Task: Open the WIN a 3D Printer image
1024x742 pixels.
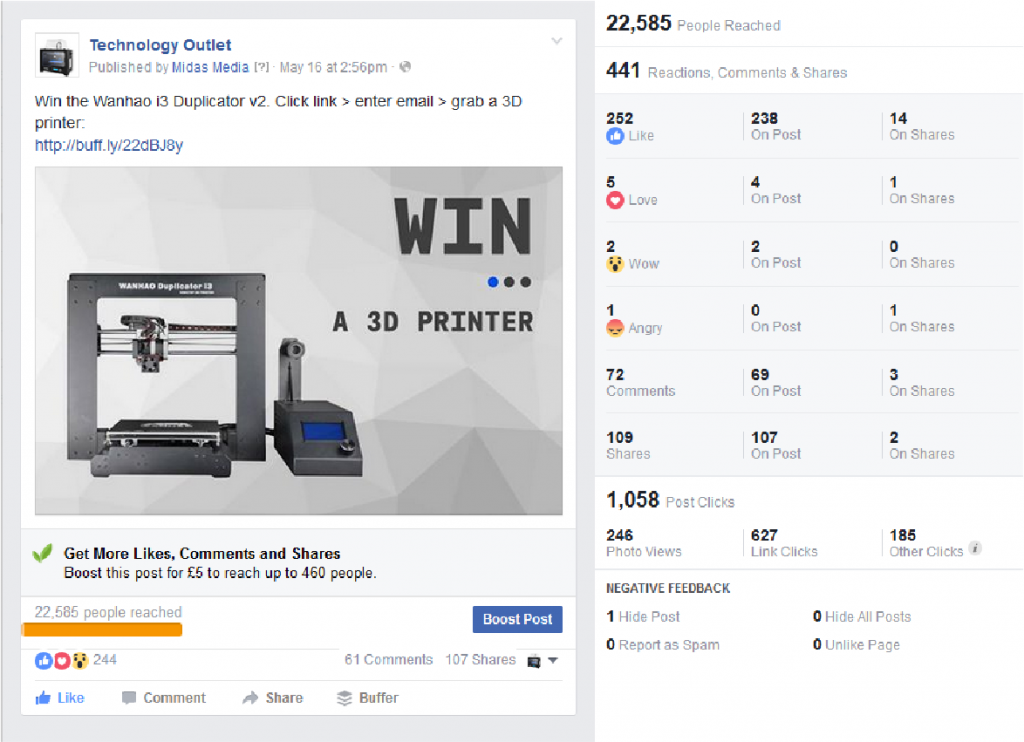Action: click(298, 340)
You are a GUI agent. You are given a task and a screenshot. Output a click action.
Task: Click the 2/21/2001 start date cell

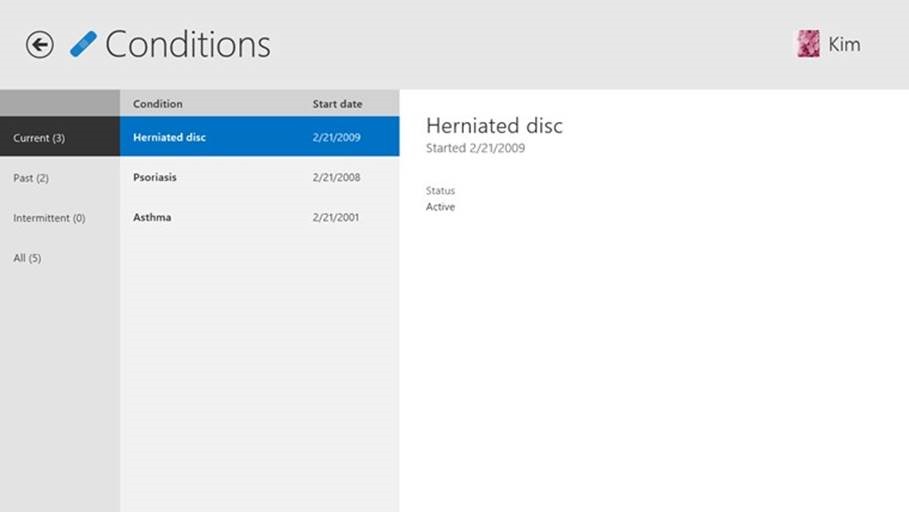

> [Required action] Transcribe exactly, and only, the lines from the one containing "You are a GUI" through the last line of the records above, both included; leave out the pictures.

> [Output for this task]
You are a GUI agent. You are given a task and a screenshot. Output a click action.
Task: Click the 2/21/2001 start date cell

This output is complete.